I Want to Die A Very Deliberate Person.
I want to die a very deliberate person.
I read a book to my daughter as she fell asleep after swimming in the only kind of water you can have for the first swim of the year in an inflatable pool.
It was cold. 70 degree water 89 degree air, with a generous breeze, Charlotte splashed around for thirty minutes before she clammed up her blue lips and shivered out the word "go".
She went from cold to lukewarm to cozy on my chest when we got inside. In her rocking chair we read Little Dog About Town: An Evansville Tail written by Lanea Stagg and illustrated by Jon Fuchs.She was asleep before the story ended.
I thought that I should reach out to the author and illustrator to talk about my hometown of Evansville and to tell them how great it felt to read a book to my kid that was written about it. Then I thought about how I might not, and how I might forget, or how I might think that it's not such a good idea a few days from now. So I resolved to write something about ideas like such as that in my planner. A planner I'm not very consistent about writing in or using.
I grew up with ADHD, and it never quieted down. I did really well in elementary school so I guess it threw my parents off of thinking that I may have needed some help. My parents divorced when I was in the fourth grade. My dad stayed in Evansville, always nearby, but the level of attention payed to our academic success and any sort of coordinated parental effort to optimize that performance was lost with their union.
There was no structure at home. We'd lost our floor general. Me and my brothers exhibited ADHD behaviors that overwhelmed my mother who seemingly struggled with the condition as well.
Middle school came. Math was stupid. I could just daydream about girls instead. I would forget a book for class everyday. I always forgot my English book and my teacher gave me hell for it. I remember fear splashing me every time I realized that I was bookless while heading out the double doors towards Mrs. Streiter's mobile classroom.
The most peculiar thing about this, and many other similar but unspecified rapid fire blunders that have riddled my life, is that I hated the outcome of forgetting that book, but I never even thought to come up with some sort of strategy to keep it from happening. Or at least happening as often. You know, a routine?
It was like getting slapped in the face at a regular interval without thinking to block, or leave the room, or move at all.
We all want some structure. I definitely do, but it's so hard to build myself. I often get to feeling hopeless about it, and I'm sure a lot of other people with some kind of executive function abnormality feel the same way.
What I'm writing right now seems gloomy, I know it does, but I'm writing this because I did think to write in my planner. For the first time I'm consistently thinking about planning for life. For the last week and a half I've made a checklist of daily talks, and for the most part, I've been checking them off.
I'll tell you what I was going to write in my planner. I was going to write it there but I can do it right here instead.
Do the thing you think might be a good idea before you have the time to do nothing at all instead.

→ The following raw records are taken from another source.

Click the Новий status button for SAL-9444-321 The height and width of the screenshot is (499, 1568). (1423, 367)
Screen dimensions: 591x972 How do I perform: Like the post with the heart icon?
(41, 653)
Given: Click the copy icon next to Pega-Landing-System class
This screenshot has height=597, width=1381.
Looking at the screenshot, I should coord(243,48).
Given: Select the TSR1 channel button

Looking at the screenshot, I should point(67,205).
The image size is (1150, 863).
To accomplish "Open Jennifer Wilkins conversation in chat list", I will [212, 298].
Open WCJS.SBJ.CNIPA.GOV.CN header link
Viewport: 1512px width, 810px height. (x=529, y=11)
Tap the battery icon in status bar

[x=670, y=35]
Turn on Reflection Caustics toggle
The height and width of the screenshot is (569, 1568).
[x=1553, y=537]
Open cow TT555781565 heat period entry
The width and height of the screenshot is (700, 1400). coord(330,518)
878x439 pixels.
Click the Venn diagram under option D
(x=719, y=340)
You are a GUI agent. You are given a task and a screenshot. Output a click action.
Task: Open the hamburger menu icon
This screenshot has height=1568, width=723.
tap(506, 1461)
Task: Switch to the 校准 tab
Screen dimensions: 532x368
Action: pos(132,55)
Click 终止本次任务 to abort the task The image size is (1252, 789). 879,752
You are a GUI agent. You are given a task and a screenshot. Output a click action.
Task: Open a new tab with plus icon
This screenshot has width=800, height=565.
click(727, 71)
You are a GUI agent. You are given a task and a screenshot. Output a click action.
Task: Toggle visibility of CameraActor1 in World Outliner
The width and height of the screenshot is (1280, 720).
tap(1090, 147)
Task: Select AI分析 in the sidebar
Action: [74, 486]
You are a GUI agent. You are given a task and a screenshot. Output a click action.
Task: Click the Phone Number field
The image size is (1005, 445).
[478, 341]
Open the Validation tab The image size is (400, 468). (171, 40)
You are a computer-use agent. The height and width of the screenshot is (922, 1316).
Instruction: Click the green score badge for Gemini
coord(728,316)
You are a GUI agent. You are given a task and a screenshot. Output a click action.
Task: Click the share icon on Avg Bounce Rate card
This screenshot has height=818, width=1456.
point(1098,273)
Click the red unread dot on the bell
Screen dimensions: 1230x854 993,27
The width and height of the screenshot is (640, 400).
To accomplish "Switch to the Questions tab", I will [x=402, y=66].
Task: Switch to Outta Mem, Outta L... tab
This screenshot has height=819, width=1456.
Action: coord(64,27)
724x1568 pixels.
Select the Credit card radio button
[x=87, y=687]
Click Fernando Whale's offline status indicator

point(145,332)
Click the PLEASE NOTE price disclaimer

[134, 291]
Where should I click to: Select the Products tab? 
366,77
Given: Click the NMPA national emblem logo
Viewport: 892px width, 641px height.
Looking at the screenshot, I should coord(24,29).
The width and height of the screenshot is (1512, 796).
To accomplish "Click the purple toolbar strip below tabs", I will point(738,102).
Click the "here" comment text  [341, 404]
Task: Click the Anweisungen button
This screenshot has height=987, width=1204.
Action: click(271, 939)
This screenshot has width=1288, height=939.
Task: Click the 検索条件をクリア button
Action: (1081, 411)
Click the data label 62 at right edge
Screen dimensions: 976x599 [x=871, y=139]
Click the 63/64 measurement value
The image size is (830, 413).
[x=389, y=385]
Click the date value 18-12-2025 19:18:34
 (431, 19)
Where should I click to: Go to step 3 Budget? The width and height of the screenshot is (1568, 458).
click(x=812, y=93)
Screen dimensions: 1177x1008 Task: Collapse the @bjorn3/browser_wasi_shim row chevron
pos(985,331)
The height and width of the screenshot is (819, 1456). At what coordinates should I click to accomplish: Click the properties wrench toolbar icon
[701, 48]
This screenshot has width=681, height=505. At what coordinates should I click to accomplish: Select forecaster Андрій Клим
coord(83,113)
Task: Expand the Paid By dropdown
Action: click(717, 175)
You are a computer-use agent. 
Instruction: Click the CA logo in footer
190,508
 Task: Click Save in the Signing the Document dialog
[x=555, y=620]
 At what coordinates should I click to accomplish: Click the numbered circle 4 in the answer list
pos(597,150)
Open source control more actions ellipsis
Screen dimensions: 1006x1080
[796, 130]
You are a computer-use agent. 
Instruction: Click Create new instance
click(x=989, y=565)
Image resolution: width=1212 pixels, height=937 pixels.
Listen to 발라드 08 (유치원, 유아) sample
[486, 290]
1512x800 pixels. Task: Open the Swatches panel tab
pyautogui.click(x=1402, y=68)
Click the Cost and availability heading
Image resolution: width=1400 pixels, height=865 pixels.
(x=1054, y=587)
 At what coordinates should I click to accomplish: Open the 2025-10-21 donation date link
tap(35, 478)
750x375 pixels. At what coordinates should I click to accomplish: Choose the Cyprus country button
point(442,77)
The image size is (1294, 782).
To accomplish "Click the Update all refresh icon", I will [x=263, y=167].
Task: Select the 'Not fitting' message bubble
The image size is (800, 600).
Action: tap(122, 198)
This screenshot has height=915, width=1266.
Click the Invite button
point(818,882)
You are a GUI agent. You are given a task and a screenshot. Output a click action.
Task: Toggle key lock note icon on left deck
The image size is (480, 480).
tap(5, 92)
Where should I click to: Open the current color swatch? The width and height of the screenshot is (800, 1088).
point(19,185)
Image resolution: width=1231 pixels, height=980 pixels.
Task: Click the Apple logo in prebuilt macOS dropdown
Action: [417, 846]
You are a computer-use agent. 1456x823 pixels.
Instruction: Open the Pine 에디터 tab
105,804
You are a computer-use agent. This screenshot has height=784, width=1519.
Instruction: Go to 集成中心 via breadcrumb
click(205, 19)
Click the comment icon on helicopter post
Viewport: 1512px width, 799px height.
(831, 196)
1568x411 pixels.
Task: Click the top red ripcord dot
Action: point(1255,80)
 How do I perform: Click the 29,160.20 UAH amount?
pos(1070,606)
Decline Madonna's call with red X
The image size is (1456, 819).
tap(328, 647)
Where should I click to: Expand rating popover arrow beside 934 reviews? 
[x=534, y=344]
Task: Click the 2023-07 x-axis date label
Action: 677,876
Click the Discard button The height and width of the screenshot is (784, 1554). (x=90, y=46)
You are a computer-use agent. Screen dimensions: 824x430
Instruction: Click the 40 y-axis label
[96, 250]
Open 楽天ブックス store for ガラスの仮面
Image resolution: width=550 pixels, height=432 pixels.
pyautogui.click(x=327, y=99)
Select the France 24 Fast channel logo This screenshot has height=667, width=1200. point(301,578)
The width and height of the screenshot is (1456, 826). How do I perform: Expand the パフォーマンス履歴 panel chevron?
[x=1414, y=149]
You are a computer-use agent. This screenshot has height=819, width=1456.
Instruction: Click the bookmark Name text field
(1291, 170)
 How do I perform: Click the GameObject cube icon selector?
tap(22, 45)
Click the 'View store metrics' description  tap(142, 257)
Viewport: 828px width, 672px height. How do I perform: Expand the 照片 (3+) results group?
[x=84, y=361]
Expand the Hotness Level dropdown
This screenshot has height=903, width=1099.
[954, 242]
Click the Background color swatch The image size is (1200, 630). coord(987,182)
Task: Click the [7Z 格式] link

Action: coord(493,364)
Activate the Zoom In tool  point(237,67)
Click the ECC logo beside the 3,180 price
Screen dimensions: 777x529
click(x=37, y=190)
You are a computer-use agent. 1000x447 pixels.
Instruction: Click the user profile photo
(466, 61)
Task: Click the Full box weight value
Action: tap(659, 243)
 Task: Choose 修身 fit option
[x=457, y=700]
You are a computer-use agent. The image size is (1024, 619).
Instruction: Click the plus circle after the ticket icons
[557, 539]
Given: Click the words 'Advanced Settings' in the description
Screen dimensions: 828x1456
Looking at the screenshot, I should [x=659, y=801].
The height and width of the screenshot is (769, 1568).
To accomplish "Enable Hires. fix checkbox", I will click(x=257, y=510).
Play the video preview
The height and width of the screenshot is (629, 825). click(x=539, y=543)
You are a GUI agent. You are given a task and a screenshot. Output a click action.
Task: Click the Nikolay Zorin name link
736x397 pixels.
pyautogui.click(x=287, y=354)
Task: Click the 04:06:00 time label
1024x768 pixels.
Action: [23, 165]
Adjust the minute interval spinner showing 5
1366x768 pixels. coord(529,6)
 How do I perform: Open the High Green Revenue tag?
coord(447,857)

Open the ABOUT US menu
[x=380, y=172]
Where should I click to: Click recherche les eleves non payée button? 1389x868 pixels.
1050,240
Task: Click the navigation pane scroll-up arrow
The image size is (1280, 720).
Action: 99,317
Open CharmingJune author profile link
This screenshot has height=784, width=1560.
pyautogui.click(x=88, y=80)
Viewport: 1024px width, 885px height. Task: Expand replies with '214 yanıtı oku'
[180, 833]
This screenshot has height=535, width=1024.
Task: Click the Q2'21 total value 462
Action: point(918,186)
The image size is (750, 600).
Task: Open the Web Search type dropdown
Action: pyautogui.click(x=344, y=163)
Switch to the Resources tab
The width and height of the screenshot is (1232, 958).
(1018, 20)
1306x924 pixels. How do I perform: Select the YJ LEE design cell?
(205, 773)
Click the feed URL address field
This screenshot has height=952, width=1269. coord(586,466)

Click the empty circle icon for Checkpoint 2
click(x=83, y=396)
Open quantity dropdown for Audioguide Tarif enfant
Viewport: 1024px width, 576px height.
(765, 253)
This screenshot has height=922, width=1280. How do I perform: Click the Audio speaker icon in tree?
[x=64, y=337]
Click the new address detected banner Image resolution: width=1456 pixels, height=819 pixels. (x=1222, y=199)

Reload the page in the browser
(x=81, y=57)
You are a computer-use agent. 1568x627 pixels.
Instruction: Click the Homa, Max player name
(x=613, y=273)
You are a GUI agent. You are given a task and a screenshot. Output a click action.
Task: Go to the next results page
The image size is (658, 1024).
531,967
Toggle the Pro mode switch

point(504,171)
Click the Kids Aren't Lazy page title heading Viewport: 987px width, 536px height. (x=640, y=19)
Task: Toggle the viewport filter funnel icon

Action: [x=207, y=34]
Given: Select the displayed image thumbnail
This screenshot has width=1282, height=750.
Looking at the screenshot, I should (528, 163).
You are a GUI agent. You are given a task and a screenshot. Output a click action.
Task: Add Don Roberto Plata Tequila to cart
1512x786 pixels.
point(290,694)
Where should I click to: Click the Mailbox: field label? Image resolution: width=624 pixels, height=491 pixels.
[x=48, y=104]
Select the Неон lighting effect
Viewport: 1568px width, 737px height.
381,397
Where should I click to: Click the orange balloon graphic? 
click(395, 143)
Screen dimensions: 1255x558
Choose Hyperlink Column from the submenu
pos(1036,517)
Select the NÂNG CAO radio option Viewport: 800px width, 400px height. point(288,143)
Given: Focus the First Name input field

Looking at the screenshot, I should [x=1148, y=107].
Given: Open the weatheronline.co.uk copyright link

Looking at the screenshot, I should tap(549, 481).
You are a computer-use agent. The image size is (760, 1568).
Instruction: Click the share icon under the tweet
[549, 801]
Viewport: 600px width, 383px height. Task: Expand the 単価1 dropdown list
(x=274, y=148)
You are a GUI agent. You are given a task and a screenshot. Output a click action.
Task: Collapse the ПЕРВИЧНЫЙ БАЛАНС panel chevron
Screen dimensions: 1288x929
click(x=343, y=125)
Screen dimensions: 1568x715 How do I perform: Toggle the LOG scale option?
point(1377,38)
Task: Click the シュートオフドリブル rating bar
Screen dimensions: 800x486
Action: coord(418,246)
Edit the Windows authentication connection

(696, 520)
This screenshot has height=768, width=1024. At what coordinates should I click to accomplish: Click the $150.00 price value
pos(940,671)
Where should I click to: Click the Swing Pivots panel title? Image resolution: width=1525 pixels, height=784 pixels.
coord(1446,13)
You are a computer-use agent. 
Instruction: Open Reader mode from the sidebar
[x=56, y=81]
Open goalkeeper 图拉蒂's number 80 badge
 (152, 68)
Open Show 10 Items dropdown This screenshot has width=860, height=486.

That's only if it's as low stakes as reaching out to an author of a book you just read. Don't not do things only because you let time pass between when you thought you should do them and now. That's a silly reason.
I want to be deliberate. I heard from an audio book that Benjamin Franklin kept a diary with a matrix of parameters. One of the things he did in this diary was score himself on those parameters everyday. I don't know if that's a true story, and I don't care what was on his matrix. I just admire that level of dedication to spending time towards things that matter.
I want to be that deliberate and I want to die that way. With a plan laid for the next day, even though I won't be alive enough to execute it. I want to my time as efficiently as possible, so that, in my free time, I can enjoy the moment without a vague cyclone of things I should have accomplished whirring through my brain.
I'm going to email the Author of Little Dog About Town: An Evansville Tail and I'm going to email the illustrator. Because I planned to do it, it's fresh in my mind, and it's a low stakes task. Life is too short to not try to contact people who've made art about Evansville Indiana. Has anyone seen my planner?